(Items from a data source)
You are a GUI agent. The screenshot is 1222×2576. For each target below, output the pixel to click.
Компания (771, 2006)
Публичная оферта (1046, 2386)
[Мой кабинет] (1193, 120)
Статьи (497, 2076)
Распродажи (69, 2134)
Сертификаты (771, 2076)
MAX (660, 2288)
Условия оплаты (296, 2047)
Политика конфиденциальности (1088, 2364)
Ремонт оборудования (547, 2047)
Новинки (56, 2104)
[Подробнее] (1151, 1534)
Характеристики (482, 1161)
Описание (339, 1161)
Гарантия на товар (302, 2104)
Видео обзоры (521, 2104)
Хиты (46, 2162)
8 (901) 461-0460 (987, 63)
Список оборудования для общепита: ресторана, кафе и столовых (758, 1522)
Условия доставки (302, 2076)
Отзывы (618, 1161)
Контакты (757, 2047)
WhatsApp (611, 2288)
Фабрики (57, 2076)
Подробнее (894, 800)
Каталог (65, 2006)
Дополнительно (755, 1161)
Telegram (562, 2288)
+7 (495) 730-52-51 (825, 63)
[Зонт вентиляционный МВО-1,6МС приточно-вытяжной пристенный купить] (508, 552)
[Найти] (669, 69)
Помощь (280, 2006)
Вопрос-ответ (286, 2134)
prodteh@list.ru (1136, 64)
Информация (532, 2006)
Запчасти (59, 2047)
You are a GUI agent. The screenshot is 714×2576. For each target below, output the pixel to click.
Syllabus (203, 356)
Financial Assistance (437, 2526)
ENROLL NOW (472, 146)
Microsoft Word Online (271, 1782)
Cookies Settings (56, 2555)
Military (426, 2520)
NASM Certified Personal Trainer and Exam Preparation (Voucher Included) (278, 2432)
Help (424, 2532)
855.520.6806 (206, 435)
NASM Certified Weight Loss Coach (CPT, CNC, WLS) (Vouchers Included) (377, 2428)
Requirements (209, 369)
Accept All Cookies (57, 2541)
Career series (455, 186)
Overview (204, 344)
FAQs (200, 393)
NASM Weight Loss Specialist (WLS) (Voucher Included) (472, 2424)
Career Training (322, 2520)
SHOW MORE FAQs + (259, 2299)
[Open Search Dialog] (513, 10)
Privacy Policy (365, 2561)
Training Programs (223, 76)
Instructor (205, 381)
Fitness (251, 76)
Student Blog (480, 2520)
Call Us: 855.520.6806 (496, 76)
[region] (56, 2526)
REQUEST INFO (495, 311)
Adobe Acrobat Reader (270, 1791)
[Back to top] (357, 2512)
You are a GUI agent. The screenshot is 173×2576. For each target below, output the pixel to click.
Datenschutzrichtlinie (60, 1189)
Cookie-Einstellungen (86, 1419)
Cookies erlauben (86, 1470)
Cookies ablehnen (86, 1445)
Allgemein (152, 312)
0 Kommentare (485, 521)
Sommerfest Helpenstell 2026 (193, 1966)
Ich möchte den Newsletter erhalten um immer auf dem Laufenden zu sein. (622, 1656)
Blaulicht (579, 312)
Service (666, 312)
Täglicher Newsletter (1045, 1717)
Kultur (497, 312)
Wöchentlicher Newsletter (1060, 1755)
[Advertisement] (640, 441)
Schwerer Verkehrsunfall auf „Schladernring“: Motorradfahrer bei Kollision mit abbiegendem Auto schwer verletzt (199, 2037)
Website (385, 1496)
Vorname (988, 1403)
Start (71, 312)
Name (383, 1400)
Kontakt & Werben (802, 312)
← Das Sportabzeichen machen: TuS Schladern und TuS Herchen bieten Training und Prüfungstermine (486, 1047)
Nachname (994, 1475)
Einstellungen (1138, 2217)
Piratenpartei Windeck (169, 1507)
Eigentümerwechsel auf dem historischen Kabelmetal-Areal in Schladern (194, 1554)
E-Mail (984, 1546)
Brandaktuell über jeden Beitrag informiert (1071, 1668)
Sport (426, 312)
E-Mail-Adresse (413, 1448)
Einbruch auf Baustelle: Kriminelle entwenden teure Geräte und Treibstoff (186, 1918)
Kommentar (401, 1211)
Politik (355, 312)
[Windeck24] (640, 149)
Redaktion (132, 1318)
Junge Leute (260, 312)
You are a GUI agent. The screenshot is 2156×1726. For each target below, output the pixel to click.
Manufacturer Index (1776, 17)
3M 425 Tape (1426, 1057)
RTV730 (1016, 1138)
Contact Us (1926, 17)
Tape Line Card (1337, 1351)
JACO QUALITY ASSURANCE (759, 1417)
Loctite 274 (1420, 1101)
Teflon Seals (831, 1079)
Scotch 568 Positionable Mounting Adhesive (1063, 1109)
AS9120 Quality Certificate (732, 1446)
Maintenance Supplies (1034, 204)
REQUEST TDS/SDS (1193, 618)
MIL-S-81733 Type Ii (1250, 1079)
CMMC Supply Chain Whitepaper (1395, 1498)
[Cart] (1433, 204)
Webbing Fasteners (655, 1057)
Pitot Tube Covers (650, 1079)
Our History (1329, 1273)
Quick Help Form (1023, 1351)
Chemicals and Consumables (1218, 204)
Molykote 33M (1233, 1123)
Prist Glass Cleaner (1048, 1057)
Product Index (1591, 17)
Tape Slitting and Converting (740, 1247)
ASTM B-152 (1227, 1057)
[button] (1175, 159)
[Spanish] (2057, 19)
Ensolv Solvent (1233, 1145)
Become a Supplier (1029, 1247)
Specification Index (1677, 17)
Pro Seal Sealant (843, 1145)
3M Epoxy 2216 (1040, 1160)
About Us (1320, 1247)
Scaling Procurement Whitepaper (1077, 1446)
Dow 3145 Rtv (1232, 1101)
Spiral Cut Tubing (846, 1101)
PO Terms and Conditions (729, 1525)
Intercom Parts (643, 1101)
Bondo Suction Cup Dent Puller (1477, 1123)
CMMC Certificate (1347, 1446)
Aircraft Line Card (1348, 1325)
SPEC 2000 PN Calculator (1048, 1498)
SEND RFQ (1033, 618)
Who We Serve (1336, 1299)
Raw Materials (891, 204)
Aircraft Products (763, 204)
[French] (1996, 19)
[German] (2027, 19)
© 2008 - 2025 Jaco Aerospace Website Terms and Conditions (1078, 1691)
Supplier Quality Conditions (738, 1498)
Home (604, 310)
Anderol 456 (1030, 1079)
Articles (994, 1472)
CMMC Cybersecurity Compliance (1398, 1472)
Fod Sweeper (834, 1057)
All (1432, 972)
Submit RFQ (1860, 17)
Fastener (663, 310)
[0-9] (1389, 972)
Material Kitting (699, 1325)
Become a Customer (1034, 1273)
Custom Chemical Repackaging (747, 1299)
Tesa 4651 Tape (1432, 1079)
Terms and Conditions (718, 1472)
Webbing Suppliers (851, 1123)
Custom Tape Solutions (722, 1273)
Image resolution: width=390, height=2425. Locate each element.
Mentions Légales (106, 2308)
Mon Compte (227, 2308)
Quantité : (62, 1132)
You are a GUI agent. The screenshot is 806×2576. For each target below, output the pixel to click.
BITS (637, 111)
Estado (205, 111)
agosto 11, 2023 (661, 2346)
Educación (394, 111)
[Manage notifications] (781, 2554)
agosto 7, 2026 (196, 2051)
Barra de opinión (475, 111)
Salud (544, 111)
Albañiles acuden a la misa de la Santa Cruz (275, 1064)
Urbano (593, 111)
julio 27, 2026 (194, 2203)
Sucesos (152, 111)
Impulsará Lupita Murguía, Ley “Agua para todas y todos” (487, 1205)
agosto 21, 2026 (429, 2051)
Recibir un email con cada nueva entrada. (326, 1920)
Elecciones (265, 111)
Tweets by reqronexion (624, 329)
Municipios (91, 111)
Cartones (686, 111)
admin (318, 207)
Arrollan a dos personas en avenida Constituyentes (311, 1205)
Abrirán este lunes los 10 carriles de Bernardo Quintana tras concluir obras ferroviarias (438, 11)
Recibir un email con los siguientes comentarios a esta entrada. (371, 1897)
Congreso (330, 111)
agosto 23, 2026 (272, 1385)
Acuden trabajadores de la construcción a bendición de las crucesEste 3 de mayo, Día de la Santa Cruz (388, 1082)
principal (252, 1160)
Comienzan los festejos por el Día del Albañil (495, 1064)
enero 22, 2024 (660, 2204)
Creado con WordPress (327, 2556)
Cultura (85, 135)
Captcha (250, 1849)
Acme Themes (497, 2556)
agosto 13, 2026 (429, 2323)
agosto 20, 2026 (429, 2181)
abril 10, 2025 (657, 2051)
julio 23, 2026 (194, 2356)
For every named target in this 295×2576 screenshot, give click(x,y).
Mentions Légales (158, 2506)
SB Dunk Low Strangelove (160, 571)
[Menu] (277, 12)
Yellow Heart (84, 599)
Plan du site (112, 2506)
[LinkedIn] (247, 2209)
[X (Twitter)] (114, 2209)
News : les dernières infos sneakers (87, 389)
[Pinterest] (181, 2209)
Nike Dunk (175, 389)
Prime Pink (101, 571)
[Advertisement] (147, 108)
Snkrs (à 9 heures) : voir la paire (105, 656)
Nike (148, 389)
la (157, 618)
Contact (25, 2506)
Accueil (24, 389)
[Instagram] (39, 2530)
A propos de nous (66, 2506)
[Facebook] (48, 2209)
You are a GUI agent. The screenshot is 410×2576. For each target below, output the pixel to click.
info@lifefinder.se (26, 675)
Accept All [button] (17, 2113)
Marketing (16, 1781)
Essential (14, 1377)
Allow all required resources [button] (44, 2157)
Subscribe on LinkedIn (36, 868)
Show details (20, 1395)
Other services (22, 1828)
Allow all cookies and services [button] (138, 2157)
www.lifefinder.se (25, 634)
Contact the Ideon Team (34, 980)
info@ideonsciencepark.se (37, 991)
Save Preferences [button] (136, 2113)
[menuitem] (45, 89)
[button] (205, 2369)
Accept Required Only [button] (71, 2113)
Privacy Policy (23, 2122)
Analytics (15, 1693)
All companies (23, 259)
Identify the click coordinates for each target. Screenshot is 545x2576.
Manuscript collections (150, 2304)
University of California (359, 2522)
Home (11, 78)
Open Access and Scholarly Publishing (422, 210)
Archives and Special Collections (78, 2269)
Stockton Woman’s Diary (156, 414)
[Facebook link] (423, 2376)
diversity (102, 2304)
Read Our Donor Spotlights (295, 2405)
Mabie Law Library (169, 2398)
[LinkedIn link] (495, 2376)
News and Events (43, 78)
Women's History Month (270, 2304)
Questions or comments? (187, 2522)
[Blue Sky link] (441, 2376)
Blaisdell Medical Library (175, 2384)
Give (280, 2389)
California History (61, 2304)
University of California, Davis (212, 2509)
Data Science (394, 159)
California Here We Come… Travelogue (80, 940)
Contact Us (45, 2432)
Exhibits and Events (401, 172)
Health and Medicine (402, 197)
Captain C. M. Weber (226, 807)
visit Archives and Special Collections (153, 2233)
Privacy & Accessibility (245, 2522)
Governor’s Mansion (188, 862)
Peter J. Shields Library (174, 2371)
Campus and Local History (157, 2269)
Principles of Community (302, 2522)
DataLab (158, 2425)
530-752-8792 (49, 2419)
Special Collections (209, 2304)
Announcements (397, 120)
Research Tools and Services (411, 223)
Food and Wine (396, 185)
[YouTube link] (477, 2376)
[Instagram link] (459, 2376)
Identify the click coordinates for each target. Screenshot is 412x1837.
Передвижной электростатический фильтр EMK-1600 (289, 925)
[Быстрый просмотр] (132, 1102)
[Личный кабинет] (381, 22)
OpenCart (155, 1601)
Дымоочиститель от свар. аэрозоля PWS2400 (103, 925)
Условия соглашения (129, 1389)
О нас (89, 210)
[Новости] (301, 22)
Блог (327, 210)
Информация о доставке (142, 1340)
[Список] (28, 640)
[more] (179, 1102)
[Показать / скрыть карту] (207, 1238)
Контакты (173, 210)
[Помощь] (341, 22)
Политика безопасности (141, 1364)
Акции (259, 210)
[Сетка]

[Problem description]: Work out how many lines of the data hold the string "Archives". Reply with that number alone.

[Exercise response]: 2